This creative non-fiction essay is about my struggle with weight loss and self-acceptance. All names have been changed except for my own.
At fourteen I became a vegetarian. And an avid food-weigher. A calorie-counter. I made sure to drink gallons of unsweetened iced tea—I’d heard it was a diuretic and could help me lose water weight. I guzzled it as Gillian Anderson’s slim shape played on the X-Files, wanting so badly to have those feminine curves. Coveting them. I had a wide back and manly shoulders. A blubbery waist and thin legs. I was the exact shape a woman shouldn’t be. Wrong. So many things about me were just wrong.
The Weight of Armor
Creative Non-Fiction Essay
It’s just a 14-Day-Kickstart, I kept telling myself. A plan to get back on track.

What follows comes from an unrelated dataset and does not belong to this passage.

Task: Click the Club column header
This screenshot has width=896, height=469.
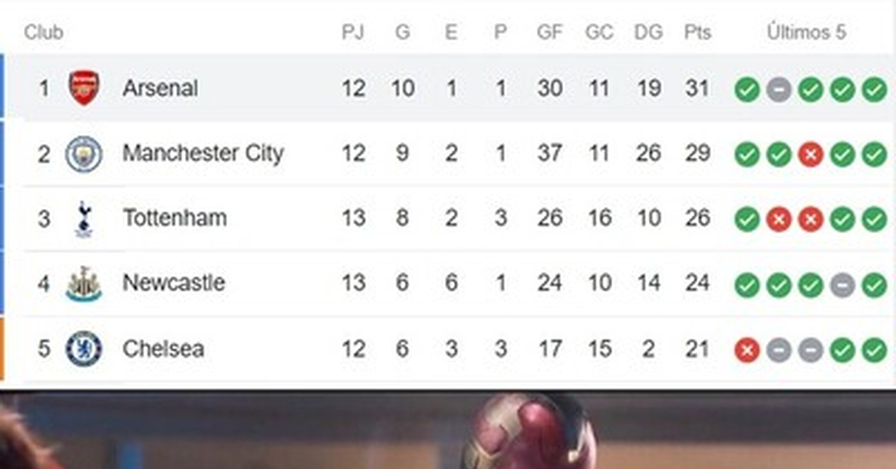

I’d gotten way off-track in the past 8 weeks, squandering all those months of salmon and broccoli and pricey personal training sessions in exchange for wine and chocolate. And cheese. God, how I’d missed cheese. Essentially, all I needed was a quick reminder of how good I felt when following “the rules.”
Rules. My love affair with them always incited the memory of a former professor. Her name: Sandra North. Her class: The Visual Imagination, a sort of abstract, negative space, artsy-fartsy honors seminar for uptight students like myself. Perhaps with the goal of loosening us up a bit.
“Amy, go with what feels right,” she said when I approached her, a junior in college, frustrated about my failure of a project. After 5 weeks, I had no idea what I was doing in that class. I just didn’t get it. And it was too late to drop it.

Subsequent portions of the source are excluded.